Aim of the exercise: Rewrite the entries below, replacing every occurrence of "Where should I click to" with "Where do I click to" and leaving all other text unchanged.

** BEGIN Supplied records **

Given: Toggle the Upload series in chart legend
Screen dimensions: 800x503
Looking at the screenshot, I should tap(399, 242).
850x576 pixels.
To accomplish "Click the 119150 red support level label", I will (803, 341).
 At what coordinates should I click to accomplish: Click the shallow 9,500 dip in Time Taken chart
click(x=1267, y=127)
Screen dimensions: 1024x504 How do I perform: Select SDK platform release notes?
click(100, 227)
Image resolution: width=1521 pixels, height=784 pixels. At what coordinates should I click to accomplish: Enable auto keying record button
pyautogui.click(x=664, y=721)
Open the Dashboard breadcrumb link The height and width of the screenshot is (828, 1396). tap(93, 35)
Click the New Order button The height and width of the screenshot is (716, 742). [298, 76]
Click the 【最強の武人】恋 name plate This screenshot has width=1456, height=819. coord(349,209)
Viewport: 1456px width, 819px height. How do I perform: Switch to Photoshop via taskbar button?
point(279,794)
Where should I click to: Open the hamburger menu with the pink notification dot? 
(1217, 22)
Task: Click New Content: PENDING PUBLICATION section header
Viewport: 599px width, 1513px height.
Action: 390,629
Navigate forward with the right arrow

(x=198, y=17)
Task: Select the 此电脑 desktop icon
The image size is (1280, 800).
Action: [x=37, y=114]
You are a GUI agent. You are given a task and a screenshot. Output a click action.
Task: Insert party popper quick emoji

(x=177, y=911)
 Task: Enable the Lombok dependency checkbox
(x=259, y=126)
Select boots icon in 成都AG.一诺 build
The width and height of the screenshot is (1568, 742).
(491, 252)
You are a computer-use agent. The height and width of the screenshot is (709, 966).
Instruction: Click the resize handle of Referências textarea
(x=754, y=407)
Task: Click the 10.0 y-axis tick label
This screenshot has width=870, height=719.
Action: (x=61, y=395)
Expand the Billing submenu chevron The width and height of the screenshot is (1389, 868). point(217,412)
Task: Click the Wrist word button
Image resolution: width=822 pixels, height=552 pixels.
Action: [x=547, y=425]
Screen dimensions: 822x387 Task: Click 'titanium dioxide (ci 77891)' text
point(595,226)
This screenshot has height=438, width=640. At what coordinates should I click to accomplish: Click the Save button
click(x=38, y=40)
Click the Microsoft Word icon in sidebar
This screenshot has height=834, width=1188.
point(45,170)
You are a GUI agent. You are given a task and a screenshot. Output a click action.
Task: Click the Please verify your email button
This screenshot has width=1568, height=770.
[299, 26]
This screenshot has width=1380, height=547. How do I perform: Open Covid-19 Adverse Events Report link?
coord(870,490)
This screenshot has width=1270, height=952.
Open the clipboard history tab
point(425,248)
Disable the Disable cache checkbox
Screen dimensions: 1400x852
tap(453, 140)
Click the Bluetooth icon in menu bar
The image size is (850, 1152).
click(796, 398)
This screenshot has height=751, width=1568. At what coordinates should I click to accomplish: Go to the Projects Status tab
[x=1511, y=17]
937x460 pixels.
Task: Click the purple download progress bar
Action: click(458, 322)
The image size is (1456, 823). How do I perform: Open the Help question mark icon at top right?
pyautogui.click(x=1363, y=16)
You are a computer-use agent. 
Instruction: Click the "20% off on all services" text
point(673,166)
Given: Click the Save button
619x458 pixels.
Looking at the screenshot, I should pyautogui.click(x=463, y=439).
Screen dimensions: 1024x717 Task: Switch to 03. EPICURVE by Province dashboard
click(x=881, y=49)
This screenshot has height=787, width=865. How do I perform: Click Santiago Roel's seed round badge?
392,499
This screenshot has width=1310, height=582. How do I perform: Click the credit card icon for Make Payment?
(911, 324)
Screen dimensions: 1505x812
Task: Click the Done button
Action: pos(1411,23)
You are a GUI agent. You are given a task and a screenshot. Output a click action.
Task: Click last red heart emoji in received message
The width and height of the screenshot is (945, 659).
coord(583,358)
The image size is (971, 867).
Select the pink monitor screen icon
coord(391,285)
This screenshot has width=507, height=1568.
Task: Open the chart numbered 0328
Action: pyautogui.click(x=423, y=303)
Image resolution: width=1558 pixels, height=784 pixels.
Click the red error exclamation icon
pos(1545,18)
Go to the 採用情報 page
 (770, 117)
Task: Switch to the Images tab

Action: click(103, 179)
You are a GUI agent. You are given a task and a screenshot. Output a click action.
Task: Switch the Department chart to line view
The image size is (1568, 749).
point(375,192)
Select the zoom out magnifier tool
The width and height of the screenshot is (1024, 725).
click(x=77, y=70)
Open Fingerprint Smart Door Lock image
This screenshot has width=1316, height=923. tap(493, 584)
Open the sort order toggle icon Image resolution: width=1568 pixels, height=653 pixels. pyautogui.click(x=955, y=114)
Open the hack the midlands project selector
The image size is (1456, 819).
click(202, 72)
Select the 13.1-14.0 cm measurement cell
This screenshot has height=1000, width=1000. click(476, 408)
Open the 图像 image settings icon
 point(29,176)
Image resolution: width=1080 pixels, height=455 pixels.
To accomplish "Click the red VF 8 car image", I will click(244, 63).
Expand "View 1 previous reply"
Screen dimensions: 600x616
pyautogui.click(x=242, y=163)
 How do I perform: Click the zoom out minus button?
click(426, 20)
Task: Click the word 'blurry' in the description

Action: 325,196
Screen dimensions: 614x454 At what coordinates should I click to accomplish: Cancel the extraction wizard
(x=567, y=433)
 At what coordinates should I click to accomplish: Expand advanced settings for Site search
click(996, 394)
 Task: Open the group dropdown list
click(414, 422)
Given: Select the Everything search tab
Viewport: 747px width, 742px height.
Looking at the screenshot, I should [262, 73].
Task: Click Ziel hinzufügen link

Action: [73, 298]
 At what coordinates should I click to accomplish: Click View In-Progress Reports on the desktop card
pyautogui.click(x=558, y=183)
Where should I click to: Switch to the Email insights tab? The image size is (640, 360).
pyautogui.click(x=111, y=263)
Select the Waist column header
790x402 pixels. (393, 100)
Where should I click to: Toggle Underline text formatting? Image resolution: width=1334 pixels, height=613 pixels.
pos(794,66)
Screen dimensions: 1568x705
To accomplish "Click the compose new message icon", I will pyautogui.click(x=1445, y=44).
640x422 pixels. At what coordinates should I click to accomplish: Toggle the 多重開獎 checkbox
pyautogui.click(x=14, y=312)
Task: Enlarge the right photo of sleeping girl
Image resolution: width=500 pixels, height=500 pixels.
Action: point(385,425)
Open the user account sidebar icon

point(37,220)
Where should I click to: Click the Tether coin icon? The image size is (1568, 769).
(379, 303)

** END Supplied records **

The response:
Given: Toggle the Upload series in chart legend
Screen dimensions: 800x503
Looking at the screenshot, I should tap(399, 242).
850x576 pixels.
To accomplish "Click the 119150 red support level label", I will (803, 341).
 At what coordinates should I click to accomplish: Click the shallow 9,500 dip in Time Taken chart
click(x=1267, y=127)
Screen dimensions: 1024x504 How do I perform: Select SDK platform release notes?
click(100, 227)
Image resolution: width=1521 pixels, height=784 pixels. At what coordinates should I click to accomplish: Enable auto keying record button
pyautogui.click(x=664, y=721)
Open the Dashboard breadcrumb link The height and width of the screenshot is (828, 1396). tap(93, 35)
Click the New Order button The height and width of the screenshot is (716, 742). [298, 76]
Click the 【最強の武人】恋 name plate This screenshot has width=1456, height=819. coord(349,209)
Viewport: 1456px width, 819px height. How do I perform: Switch to Photoshop via taskbar button?
point(279,794)
Where do I click to: Open the hamburger menu with the pink notification dot? 
(1217, 22)
Task: Click New Content: PENDING PUBLICATION section header
Viewport: 599px width, 1513px height.
Action: 390,629
Navigate forward with the right arrow

(x=198, y=17)
Task: Select the 此电脑 desktop icon
The image size is (1280, 800).
Action: [x=37, y=114]
You are a GUI agent. You are given a task and a screenshot. Output a click action.
Task: Insert party popper quick emoji

(x=177, y=911)
 Task: Enable the Lombok dependency checkbox
(x=259, y=126)
Select boots icon in 成都AG.一诺 build
The width and height of the screenshot is (1568, 742).
(491, 252)
You are a computer-use agent. The height and width of the screenshot is (709, 966).
Instruction: Click the resize handle of Referências textarea
(x=754, y=407)
Task: Click the 10.0 y-axis tick label
This screenshot has width=870, height=719.
Action: (x=61, y=395)
Expand the Billing submenu chevron The width and height of the screenshot is (1389, 868). point(217,412)
Task: Click the Wrist word button
Image resolution: width=822 pixels, height=552 pixels.
Action: [x=547, y=425]
Screen dimensions: 822x387 Task: Click 'titanium dioxide (ci 77891)' text
point(595,226)
This screenshot has height=438, width=640. At what coordinates should I click to accomplish: Click the Save button
click(x=38, y=40)
Click the Microsoft Word icon in sidebar
This screenshot has height=834, width=1188.
point(45,170)
You are a GUI agent. You are given a task and a screenshot. Output a click action.
Task: Click the Please verify your email button
This screenshot has width=1568, height=770.
[299, 26]
This screenshot has width=1380, height=547. How do I perform: Open Covid-19 Adverse Events Report link?
coord(870,490)
This screenshot has width=1270, height=952.
Open the clipboard history tab
point(425,248)
Disable the Disable cache checkbox
Screen dimensions: 1400x852
tap(453, 140)
Click the Bluetooth icon in menu bar
The image size is (850, 1152).
click(796, 398)
This screenshot has height=751, width=1568. At what coordinates should I click to accomplish: Go to the Projects Status tab
[x=1511, y=17]
937x460 pixels.
Task: Click the purple download progress bar
Action: click(458, 322)
The image size is (1456, 823). How do I perform: Open the Help question mark icon at top right?
pyautogui.click(x=1363, y=16)
You are a computer-use agent. 
Instruction: Click the "20% off on all services" text
point(673,166)
Given: Click the Save button
619x458 pixels.
Looking at the screenshot, I should pyautogui.click(x=463, y=439).
Screen dimensions: 1024x717 Task: Switch to 03. EPICURVE by Province dashboard
click(x=881, y=49)
This screenshot has height=787, width=865. How do I perform: Click Santiago Roel's seed round badge?
392,499
This screenshot has width=1310, height=582. How do I perform: Click the credit card icon for Make Payment?
(911, 324)
Screen dimensions: 1505x812
Task: Click the Done button
Action: pos(1411,23)
You are a GUI agent. You are given a task and a screenshot. Output a click action.
Task: Click last red heart emoji in received message
The width and height of the screenshot is (945, 659).
coord(583,358)
The image size is (971, 867).
Select the pink monitor screen icon
coord(391,285)
This screenshot has width=507, height=1568.
Task: Open the chart numbered 0328
Action: pyautogui.click(x=423, y=303)
Image resolution: width=1558 pixels, height=784 pixels.
Click the red error exclamation icon
pos(1545,18)
Go to the 採用情報 page
 (770, 117)
Task: Switch to the Images tab

Action: click(103, 179)
You are a GUI agent. You are given a task and a screenshot. Output a click action.
Task: Switch the Department chart to line view
The image size is (1568, 749).
point(375,192)
Select the zoom out magnifier tool
The width and height of the screenshot is (1024, 725).
click(x=77, y=70)
Open Fingerprint Smart Door Lock image
This screenshot has width=1316, height=923. tap(493, 584)
Open the sort order toggle icon Image resolution: width=1568 pixels, height=653 pixels. pyautogui.click(x=955, y=114)
Open the hack the midlands project selector
The image size is (1456, 819).
click(202, 72)
Select the 13.1-14.0 cm measurement cell
This screenshot has height=1000, width=1000. click(476, 408)
Open the 图像 image settings icon
 point(29,176)
Image resolution: width=1080 pixels, height=455 pixels.
To accomplish "Click the red VF 8 car image", I will click(244, 63).
Expand "View 1 previous reply"
Screen dimensions: 600x616
pyautogui.click(x=242, y=163)
 How do I perform: Click the zoom out minus button?
click(426, 20)
Task: Click the word 'blurry' in the description

Action: 325,196
Screen dimensions: 614x454 At what coordinates should I click to accomplish: Cancel the extraction wizard
(x=567, y=433)
 At what coordinates should I click to accomplish: Expand advanced settings for Site search
click(996, 394)
 Task: Open the group dropdown list
click(414, 422)
Given: Select the Everything search tab
Viewport: 747px width, 742px height.
Looking at the screenshot, I should [262, 73].
Task: Click Ziel hinzufügen link

Action: [73, 298]
 At what coordinates should I click to accomplish: Click View In-Progress Reports on the desktop card
pyautogui.click(x=558, y=183)
Where do I click to: Switch to the Email insights tab? The image size is (640, 360).
pyautogui.click(x=111, y=263)
Select the Waist column header
790x402 pixels. (393, 100)
Where do I click to: Toggle Underline text formatting? Image resolution: width=1334 pixels, height=613 pixels.
pos(794,66)
Screen dimensions: 1568x705
To accomplish "Click the compose new message icon", I will pyautogui.click(x=1445, y=44).
640x422 pixels. At what coordinates should I click to accomplish: Toggle the 多重開獎 checkbox
pyautogui.click(x=14, y=312)
Task: Enlarge the right photo of sleeping girl
Image resolution: width=500 pixels, height=500 pixels.
Action: point(385,425)
Open the user account sidebar icon

point(37,220)
Where do I click to: Click the Tether coin icon? The image size is (1568, 769).
(379, 303)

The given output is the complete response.